Retype each entry below exactly. Do not carry any image over.
____________________
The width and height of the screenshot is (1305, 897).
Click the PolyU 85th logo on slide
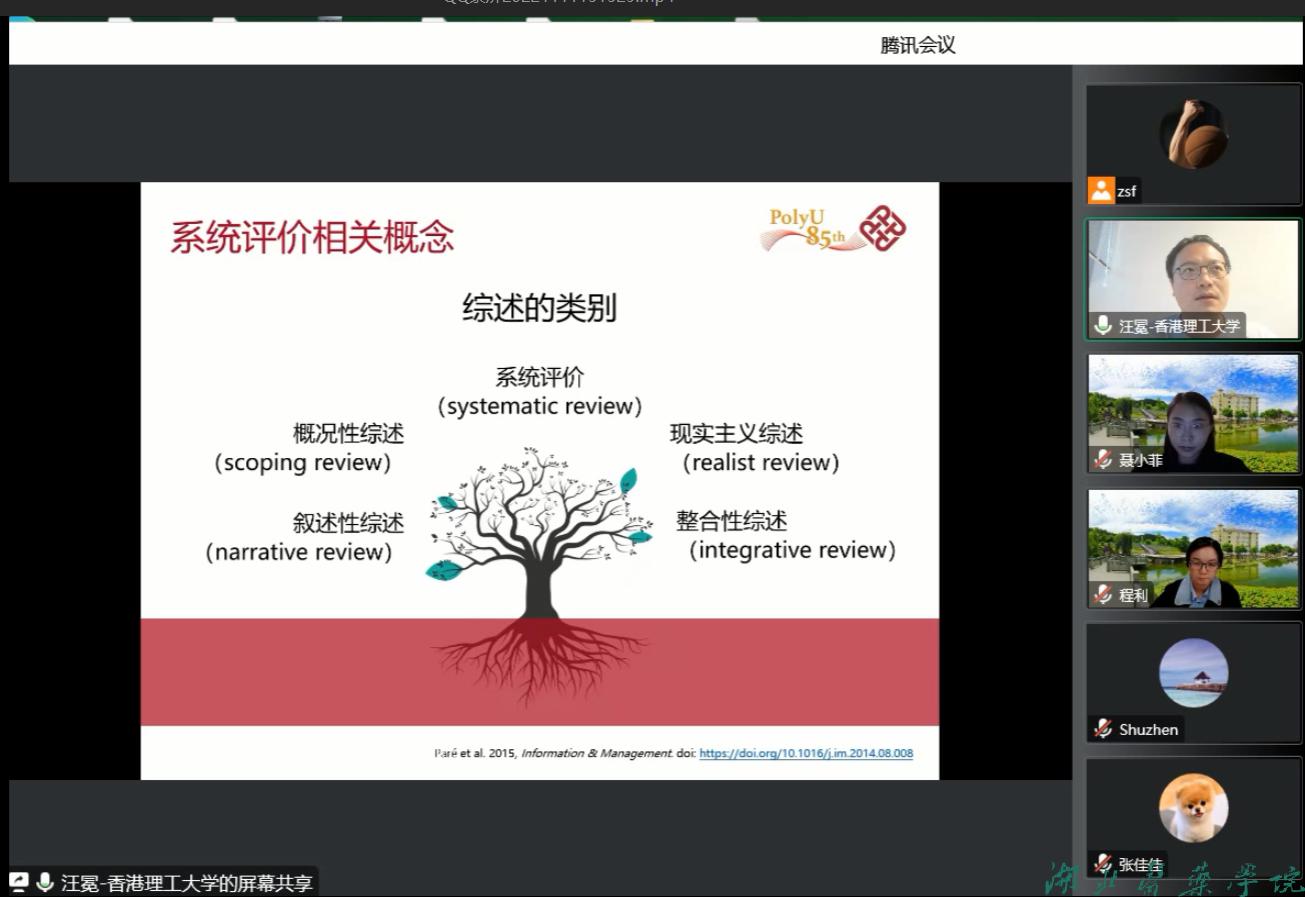[x=835, y=231]
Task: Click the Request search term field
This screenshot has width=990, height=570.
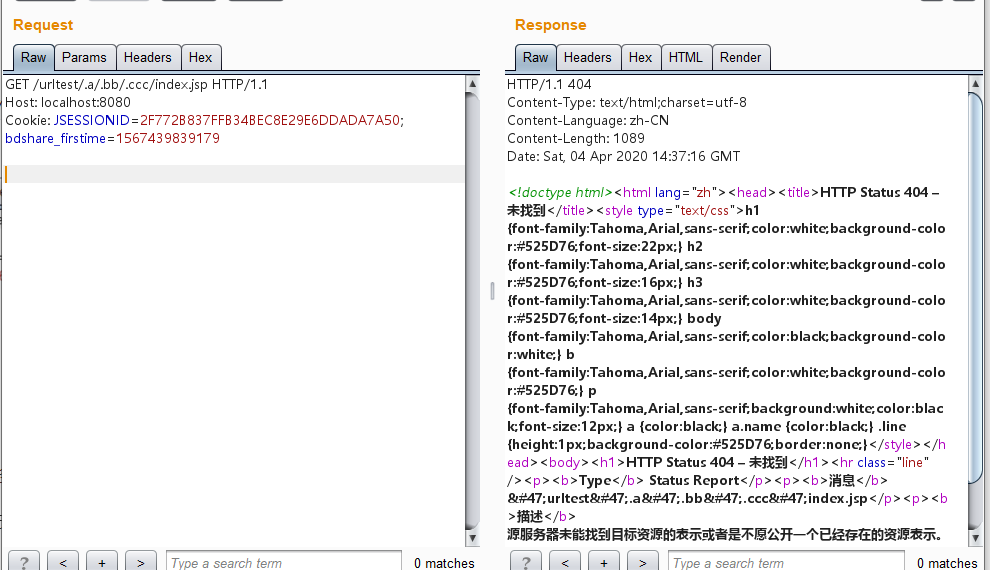Action: tap(284, 562)
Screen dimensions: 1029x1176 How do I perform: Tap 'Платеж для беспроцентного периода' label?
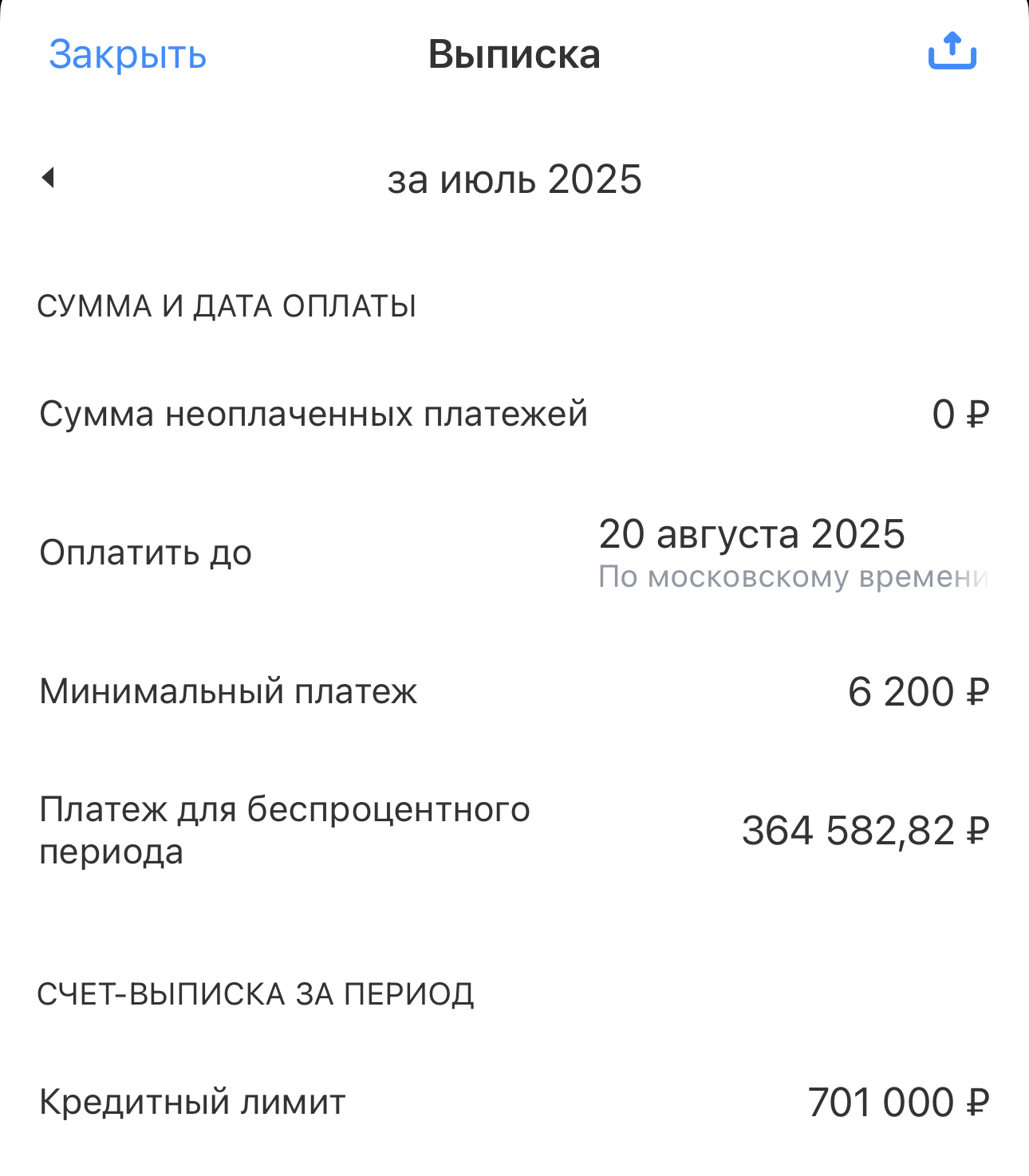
____________________
◆ **OUTPUT**:
The width and height of the screenshot is (1305, 897).
Click the PolyU 85th logo on slide
[x=835, y=231]
Task: Click the Request search term field
This screenshot has width=990, height=570.
Action: tap(284, 562)
Screen dimensions: 1029x1176 How do I perform: Tap 'Платеж для беспроцентного периода' label?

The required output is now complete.